PASSAGE TO READ:
-- begin --
If you’re unaware, we had a bit of an issue at probably one of the most popular times to hang out in VRChat and traditionally where we set concurrent user records — New Years Eve, around the time that EST hits midnight. VRChat went down. Great timing, yeah? Let’s talk about what happened.
First off, before the issues started, we were chugging along with no problem. In fact, we shattered our previous concurrent player record with over a mind-boggling 40,000 players online at the same time. Our DevOps team had made sure that our servers were buffed up and ready for a huge boost in players over the holidays. Both our API servers and our real-time networking servers were reporting green across the board. Everything was looking good!
About twenty minutes to midnight (EST), people suddenly were unable to get any file assets from our servers (no avatars, worlds, icons, nothin’). Our API stopped talking to people. This meant that your menu wouldn’t work, if you left the world you were in you were stuck in limbo, and the client thought that your internet was dead because it couldn’t see the configuration file it needs to get every time it starts up. Several team members noticed something was wrong in-app very quickly. Players who had been partying seconds before started alt-tabbing over to Discord. Our chat mods began sweating, excessively and immediately.
Our first thought is that our services were having problems keeping up with the numbers we had. However, every single metric, statistic, alarm, siren, alert, and klaxon we had set on our own services were saying that things were fine, and had been fine, and our servers were wondering where all those cool people had gone. That wasn’t it.
So, VRChat uses a bunch of services to ensure that our servers are safe and protected from things like DDoS attacks and various other security concerns.
One of these services had, unknown to us, set a hard limit on the number of requests that we could receive per second. From what we have found out, there was no way we could have known what that limit was, and no way we could have set it higher without their help.
When we passed that number (around 10 minutes before problems started being widely reported), our security partner assumed that we were being hit by a denial of service attack, and started taking automated measures. Of course, we weren’t being attacked — we were just quite popular.
As users attempted to log in, get their social lists, join worlds, switch avatars, and do all the things that VRChat does, the automated system began to decide that because all these requests were happening over that hard limit, they were now all bad requests. Legitimate users turned into attackers in the eyes of our security partner’s automated systems.
-- end --
TASK PROMPT: Rewrite everything in the VRChat outage account from "Our first thought" down to "without their help.", substituting "request cap" for "hard limit".

RECORDS SHOWN:
-- begin --
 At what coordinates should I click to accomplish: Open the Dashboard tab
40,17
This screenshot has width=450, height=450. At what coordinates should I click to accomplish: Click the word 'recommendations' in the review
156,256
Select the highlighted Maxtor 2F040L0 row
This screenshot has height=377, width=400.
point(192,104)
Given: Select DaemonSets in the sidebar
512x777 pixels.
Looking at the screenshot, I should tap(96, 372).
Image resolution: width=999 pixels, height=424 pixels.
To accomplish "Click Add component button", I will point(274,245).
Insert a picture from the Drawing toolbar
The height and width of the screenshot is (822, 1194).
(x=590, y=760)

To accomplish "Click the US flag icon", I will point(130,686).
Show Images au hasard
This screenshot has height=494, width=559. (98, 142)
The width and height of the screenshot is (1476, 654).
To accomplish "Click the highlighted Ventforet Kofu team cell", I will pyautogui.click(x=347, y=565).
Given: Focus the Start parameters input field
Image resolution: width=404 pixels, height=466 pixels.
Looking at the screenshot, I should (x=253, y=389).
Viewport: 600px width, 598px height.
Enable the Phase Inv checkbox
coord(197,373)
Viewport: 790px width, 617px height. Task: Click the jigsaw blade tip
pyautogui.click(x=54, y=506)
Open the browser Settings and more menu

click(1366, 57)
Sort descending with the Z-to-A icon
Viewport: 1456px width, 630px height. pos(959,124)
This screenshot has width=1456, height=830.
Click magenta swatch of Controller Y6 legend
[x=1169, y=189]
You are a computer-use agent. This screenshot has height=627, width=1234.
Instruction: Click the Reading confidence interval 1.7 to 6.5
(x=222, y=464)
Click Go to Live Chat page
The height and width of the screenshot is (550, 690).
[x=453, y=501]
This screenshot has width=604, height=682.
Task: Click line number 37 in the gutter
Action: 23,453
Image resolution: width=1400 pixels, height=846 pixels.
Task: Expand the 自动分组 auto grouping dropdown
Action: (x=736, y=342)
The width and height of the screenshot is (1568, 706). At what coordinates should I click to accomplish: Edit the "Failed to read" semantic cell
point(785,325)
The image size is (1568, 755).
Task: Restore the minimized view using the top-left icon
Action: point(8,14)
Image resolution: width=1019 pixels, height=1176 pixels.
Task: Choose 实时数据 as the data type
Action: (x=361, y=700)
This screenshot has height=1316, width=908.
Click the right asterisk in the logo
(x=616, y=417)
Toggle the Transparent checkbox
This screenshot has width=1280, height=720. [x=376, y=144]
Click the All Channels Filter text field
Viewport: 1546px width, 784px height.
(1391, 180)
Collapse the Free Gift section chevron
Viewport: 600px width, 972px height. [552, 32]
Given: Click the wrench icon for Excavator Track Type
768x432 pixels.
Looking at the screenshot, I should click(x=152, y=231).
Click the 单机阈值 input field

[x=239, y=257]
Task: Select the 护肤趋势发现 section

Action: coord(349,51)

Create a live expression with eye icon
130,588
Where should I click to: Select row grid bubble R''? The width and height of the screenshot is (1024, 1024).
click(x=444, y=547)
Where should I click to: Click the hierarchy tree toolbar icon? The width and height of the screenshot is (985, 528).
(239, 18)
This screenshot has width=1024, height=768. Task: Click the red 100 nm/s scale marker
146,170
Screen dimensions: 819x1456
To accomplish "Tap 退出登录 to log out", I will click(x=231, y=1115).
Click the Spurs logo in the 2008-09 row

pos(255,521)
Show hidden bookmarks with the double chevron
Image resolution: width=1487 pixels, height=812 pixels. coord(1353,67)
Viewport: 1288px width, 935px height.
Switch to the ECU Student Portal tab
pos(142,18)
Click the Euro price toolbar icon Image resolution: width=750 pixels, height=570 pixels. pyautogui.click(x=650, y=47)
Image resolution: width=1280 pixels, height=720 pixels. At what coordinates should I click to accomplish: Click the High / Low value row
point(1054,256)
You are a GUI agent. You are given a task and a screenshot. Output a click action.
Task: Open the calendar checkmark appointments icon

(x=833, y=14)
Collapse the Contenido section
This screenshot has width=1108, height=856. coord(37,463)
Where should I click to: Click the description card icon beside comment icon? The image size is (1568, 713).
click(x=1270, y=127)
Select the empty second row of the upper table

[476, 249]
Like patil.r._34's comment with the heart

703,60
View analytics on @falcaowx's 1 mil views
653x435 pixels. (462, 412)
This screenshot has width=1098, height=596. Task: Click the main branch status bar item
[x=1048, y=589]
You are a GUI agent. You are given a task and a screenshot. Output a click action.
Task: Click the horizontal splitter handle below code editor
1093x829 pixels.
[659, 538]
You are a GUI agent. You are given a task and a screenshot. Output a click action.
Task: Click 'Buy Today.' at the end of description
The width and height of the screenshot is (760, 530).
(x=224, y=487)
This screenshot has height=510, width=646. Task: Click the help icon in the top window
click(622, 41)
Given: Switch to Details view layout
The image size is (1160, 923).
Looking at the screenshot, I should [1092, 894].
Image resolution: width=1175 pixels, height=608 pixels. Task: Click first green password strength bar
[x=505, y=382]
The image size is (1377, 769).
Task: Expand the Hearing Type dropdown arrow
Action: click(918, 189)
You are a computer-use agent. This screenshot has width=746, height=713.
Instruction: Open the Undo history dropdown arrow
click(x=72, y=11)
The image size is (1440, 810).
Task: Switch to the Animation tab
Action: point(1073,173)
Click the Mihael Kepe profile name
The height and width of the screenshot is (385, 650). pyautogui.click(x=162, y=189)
-- end --
THE OUTPUT:
Our first thought is that our services were having problems keeping up with the numbers we had. However, every single metric, statistic, alarm, siren, alert, and klaxon we had set on our own services were saying that things were fine, and had been fine, and our servers were wondering where all those cool people had gone. That wasn’t it.
So, VRChat uses a bunch of services to ensure that our servers are safe and protected from things like DDoS attacks and various other security concerns.
One of these services had, unknown to us, set a request cap on the number of requests that we could receive per second. From what we have found out, there was no way we could have known what that limit was, and no way we could have set it higher without their help.